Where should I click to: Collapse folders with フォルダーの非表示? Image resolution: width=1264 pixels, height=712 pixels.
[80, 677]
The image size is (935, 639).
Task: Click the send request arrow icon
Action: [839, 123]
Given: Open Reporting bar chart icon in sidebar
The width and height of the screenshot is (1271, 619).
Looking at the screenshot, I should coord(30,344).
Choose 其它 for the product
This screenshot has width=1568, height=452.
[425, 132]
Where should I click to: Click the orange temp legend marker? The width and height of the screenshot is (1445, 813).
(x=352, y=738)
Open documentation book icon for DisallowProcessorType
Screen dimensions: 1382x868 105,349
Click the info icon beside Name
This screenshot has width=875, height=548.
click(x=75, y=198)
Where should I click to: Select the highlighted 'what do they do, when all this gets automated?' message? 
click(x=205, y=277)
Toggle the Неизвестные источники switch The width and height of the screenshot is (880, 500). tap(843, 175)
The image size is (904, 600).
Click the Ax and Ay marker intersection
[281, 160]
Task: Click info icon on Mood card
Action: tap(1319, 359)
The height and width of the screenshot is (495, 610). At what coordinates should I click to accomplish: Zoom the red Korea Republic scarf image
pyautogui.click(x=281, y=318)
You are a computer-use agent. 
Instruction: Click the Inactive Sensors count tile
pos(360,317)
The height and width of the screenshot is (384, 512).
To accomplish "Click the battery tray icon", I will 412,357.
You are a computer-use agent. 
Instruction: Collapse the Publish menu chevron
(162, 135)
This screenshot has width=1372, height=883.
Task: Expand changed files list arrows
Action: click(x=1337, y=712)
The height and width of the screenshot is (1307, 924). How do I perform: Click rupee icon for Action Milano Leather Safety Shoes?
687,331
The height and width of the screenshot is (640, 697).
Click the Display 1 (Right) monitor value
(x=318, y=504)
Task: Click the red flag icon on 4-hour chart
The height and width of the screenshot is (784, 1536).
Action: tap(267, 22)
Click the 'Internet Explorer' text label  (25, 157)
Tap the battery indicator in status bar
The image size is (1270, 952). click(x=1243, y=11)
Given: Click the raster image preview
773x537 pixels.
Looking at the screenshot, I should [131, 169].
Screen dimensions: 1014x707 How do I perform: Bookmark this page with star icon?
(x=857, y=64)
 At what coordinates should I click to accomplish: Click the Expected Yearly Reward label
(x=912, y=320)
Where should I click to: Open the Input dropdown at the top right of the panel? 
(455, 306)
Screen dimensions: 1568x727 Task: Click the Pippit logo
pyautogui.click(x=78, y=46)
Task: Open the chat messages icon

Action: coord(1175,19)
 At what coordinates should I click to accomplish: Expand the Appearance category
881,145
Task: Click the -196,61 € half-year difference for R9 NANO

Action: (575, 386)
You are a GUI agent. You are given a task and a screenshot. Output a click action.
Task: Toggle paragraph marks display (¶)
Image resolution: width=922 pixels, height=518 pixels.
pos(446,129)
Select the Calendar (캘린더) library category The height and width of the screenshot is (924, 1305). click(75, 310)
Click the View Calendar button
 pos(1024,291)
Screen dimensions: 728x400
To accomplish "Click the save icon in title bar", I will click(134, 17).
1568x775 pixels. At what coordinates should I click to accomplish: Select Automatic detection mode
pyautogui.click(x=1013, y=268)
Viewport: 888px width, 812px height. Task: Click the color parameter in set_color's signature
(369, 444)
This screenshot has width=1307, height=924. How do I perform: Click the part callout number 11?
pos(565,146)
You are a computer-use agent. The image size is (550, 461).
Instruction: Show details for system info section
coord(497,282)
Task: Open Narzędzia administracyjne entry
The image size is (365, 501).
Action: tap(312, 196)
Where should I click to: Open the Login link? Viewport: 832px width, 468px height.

_What to do_:
Copy all of the lines above without any changes.

_Exercise output_:
Where should I click to: Collapse folders with フォルダーの非表示? Image resolution: width=1264 pixels, height=712 pixels.
[80, 677]
The image size is (935, 639).
Task: Click the send request arrow icon
Action: [839, 123]
Given: Open Reporting bar chart icon in sidebar
The width and height of the screenshot is (1271, 619).
Looking at the screenshot, I should coord(30,344).
Choose 其它 for the product
This screenshot has width=1568, height=452.
[425, 132]
Where should I click to: Click the orange temp legend marker? The width and height of the screenshot is (1445, 813).
(x=352, y=738)
Open documentation book icon for DisallowProcessorType
Screen dimensions: 1382x868 105,349
Click the info icon beside Name
This screenshot has width=875, height=548.
click(x=75, y=198)
Where should I click to: Select the highlighted 'what do they do, when all this gets automated?' message? 
click(x=205, y=277)
Toggle the Неизвестные источники switch The width and height of the screenshot is (880, 500). tap(843, 175)
The image size is (904, 600).
Click the Ax and Ay marker intersection
[281, 160]
Task: Click info icon on Mood card
Action: tap(1319, 359)
The height and width of the screenshot is (495, 610). At what coordinates should I click to accomplish: Zoom the red Korea Republic scarf image
pyautogui.click(x=281, y=318)
You are a computer-use agent. 
Instruction: Click the Inactive Sensors count tile
pos(360,317)
The height and width of the screenshot is (384, 512).
To accomplish "Click the battery tray icon", I will 412,357.
You are a computer-use agent. 
Instruction: Collapse the Publish menu chevron
(162, 135)
This screenshot has width=1372, height=883.
Task: Expand changed files list arrows
Action: click(x=1337, y=712)
The height and width of the screenshot is (1307, 924). How do I perform: Click rupee icon for Action Milano Leather Safety Shoes?
687,331
The height and width of the screenshot is (640, 697).
Click the Display 1 (Right) monitor value
(x=318, y=504)
Task: Click the red flag icon on 4-hour chart
The height and width of the screenshot is (784, 1536).
Action: tap(267, 22)
Click the 'Internet Explorer' text label  (25, 157)
Tap the battery indicator in status bar
The image size is (1270, 952). click(x=1243, y=11)
Given: Click the raster image preview
773x537 pixels.
Looking at the screenshot, I should [131, 169].
Screen dimensions: 1014x707 How do I perform: Bookmark this page with star icon?
(x=857, y=64)
 At what coordinates should I click to accomplish: Click the Expected Yearly Reward label
(x=912, y=320)
Where should I click to: Open the Input dropdown at the top right of the panel? 
(455, 306)
Screen dimensions: 1568x727 Task: Click the Pippit logo
pyautogui.click(x=78, y=46)
Task: Open the chat messages icon

Action: coord(1175,19)
 At what coordinates should I click to accomplish: Expand the Appearance category
881,145
Task: Click the -196,61 € half-year difference for R9 NANO

Action: (575, 386)
You are a GUI agent. You are given a task and a screenshot. Output a click action.
Task: Toggle paragraph marks display (¶)
Image resolution: width=922 pixels, height=518 pixels.
pos(446,129)
Select the Calendar (캘린더) library category The height and width of the screenshot is (924, 1305). click(75, 310)
Click the View Calendar button
 pos(1024,291)
Screen dimensions: 728x400
To accomplish "Click the save icon in title bar", I will click(134, 17).
1568x775 pixels. At what coordinates should I click to accomplish: Select Automatic detection mode
pyautogui.click(x=1013, y=268)
Viewport: 888px width, 812px height. Task: Click the color parameter in set_color's signature
(369, 444)
This screenshot has width=1307, height=924. How do I perform: Click the part callout number 11?
pos(565,146)
You are a computer-use agent. The image size is (550, 461).
Instruction: Show details for system info section
coord(497,282)
Task: Open Narzędzia administracyjne entry
The image size is (365, 501).
Action: tap(312, 196)
Where should I click to: Open the Login link? Viewport: 832px width, 468px height.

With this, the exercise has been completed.